The radial passageways 26 are shown in FIGS. 2, 3 and 4 and extend
all the way from the root 24 to the tip or outer radial extremity
of each blade. The lower sides of the blades 18 as viewed in FIG. 2
are referred to as the high-pressure sides 29 and are those sides
against which hot gases under pressure are directed in order to
cause the rotor to turn in the direction of arrow 30 shown in FIG.

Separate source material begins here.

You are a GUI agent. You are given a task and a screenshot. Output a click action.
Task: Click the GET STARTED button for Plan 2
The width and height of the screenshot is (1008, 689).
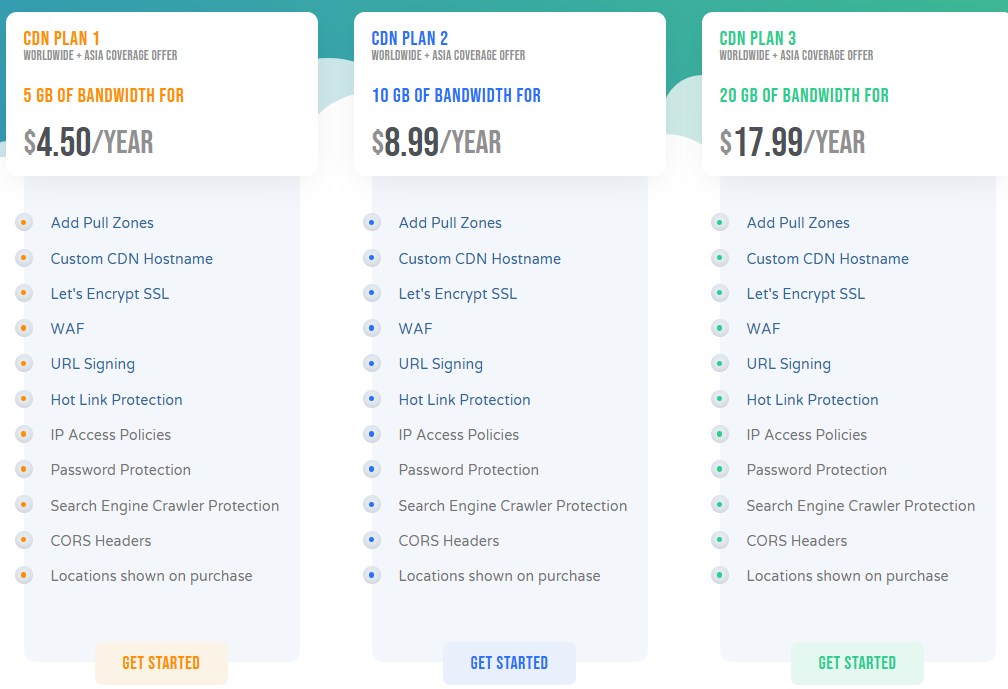[x=509, y=663]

1. The other side 32 of each blade also extends between the leading
and trailing edges 20 and 22 and is referred to as the low-pressure
side. Hot gases, in passing through the blades, generally follow
the path of arrows 34. The point of highest pressure on the blades
is at the high-pressure side 29 adjacent the leading edge 20. As
the gas travels from the leading to the trailing edge of the blade,
it expands and its pressure reduces. Consequently, the point of
lowest pressure is at the low-pressure side 32 near the throat area
B.
In accordance with the present invention, the tip of each blade 18
is provided with a walled cavity, generally indicated by the
reference numeral 36 in FIGS. 2-4, which is formed by a wall 38
extending along the top of the high-pressure side 29 from the
trailing edge 22 to the leading edge 20 and thence along
approximately one-half the length of the low-pressure side 32 to
point A which is just downstream of the throat B between the
trailing edge 22 of one blade and the low-pressure side of the
following blade. The radial passageways 26 terminate at the bottom
37 of the cavity 36, as perhaps best shown in FIG. 3. In this
manner, the gas discharges into an area within the cavity 36 of
relatively constant pressure, meaning that the pressure which gases
issuing from the passageways 26 at the leading edge 20 experience
is approximately the same as that experienced by the gas leaving
the passageways 26 adjacent the trailing edge 22. The depth of the
cavity 36 is adjusted to provide an area at C which is
substantially greater than the combined area of the cross sections
of the cooling passages 26 upstream of point A. This permits the
discharge pressure for the upstream holes to approach the pressure
at point A, approximately the lowest pressure on the blade
surface.
The present invention thus provides a means for attaining a uniform
flow of cooling fluid through radial passages in a turbine blade
from its leading to its trailing edge, independent of operating tip
clearances between the blade tip and the stationary turbine walls.
At the same time, the cooling air enters the main stream through
the turbine in more nearly the correct direction for mixing with
the main gas stream, thereby reducing mixing losses. Although the
invention has been shown in connection with a certain specific
embodiment, it will be readily apparent to those skilled in the art
that various changes in form and arrangement of parts may be made
to suit requirements without departing from the spirit and scope of
the invention.
* * * * *